In a real RAG pipeline, these would come from PDF, web scraping, or a database.

# Step 4: Generate embeddings for the documents

In [9]:
model = SentenceTransformer("all-MiniLM-L6-v2")

In [11]:
doc_embeddings =  model.encode(documents)

# Why?

We load a small, fast model: all-MiniLM-L6-v2

.encode() converts each document string into a dense vector (e.g., 384 dimensions).

Shape: (5, 384)



# Step 5: Initialize in FAISS

In [15]:
dimension = doc_embeddings.shape[1]
index = faiss.IndexFlatL2(dimension) # L2 = Euclidean

# Why?

dimension must match the embedding size (384 here).

IndexFlatL2 → flat (brute-force) index using L2 distance (Euclidean).

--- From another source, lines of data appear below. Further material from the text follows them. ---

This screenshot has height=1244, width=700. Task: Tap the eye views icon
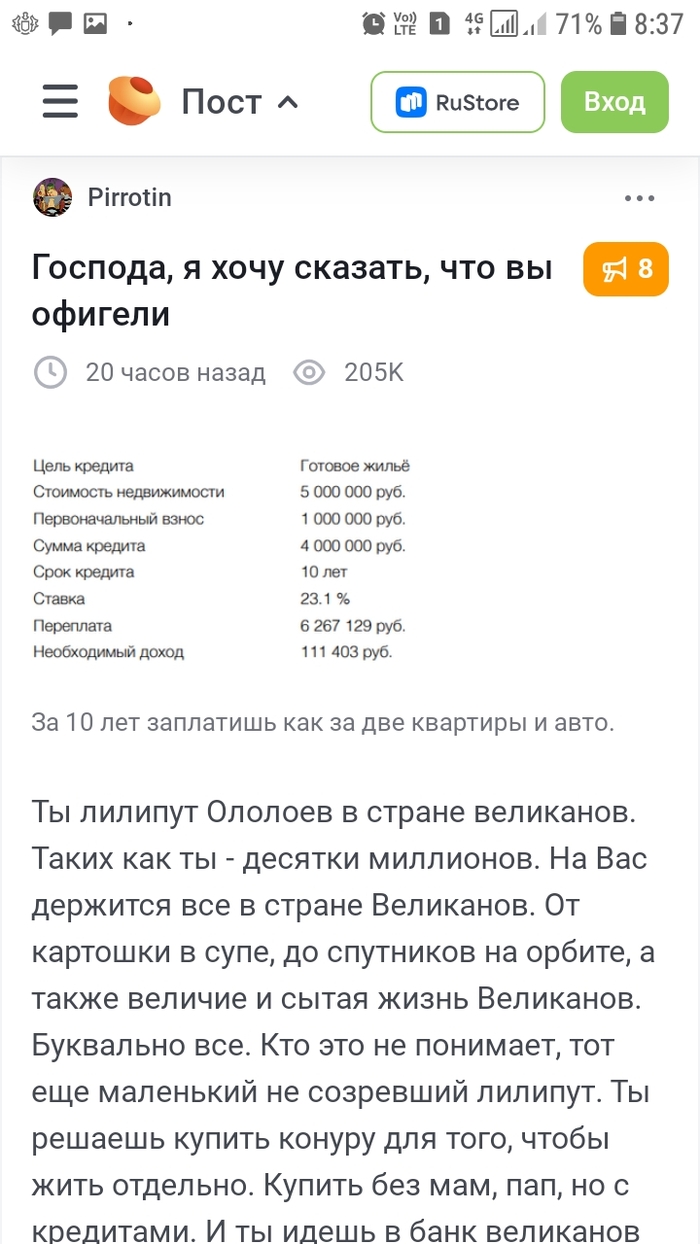tap(309, 373)
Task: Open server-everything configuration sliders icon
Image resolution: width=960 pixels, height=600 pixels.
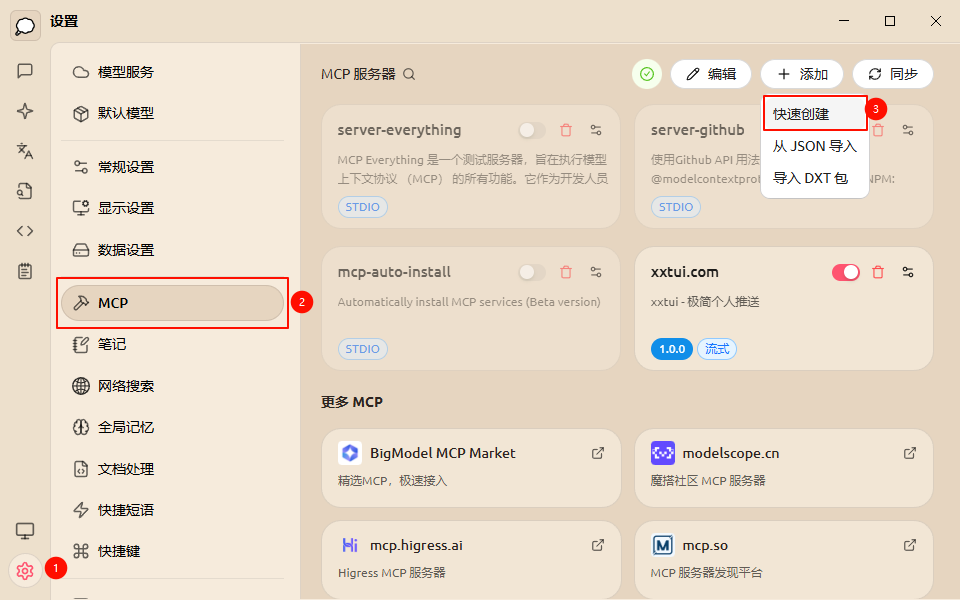Action: tap(596, 129)
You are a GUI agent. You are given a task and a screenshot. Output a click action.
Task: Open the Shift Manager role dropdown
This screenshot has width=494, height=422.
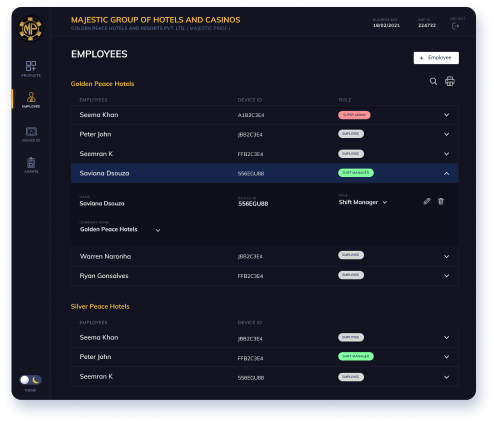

# Step 6: Add embeddings to FAISS

In [16]:
index.add(np.array(doc_embeddings))

# Why?

This stores the vectors in the FAISS index, ready for similarity search.

You can also add metadata if you build a more advanced system.




# Step 7: Query Emdedding

In [19]:
query = "Where is eiffel Tower?"
query_embedding = model.encode([query])


  # Why?

We convert the query string into an embedding — in the same vector space as the documents.

# Step 8: Search

In [None]:
k = 2 # top-2
distances,indices = index.search(np.array(query_embedding),k)

# Why?

index.search() takes the query vector and finds the k most similar document vectors.

Returns:

distances: array of distances (lower = more similar)

indices: array of indices (document positions)



# Step 9: Print results

In [21]:
for idx in indices[0]:
    print(documents[idx])
    

The Eiffel Tower is in Paris.
The capital of France is Paris.


# Why?

Maps the indices back to the original document text and prints.

# Summary:

You embedded documents → stored them in FAISS

Embedded query → searched top-k in FAISS

Retrieved the most relevant documents

# Interview-ready takeaway:
In a RAG pipeline, we use FAISS or similar vector databases to store embeddings of client knowledge base and retrieve top-k relevant documents based on query embeddings, before passing them to the LLM for final response generation.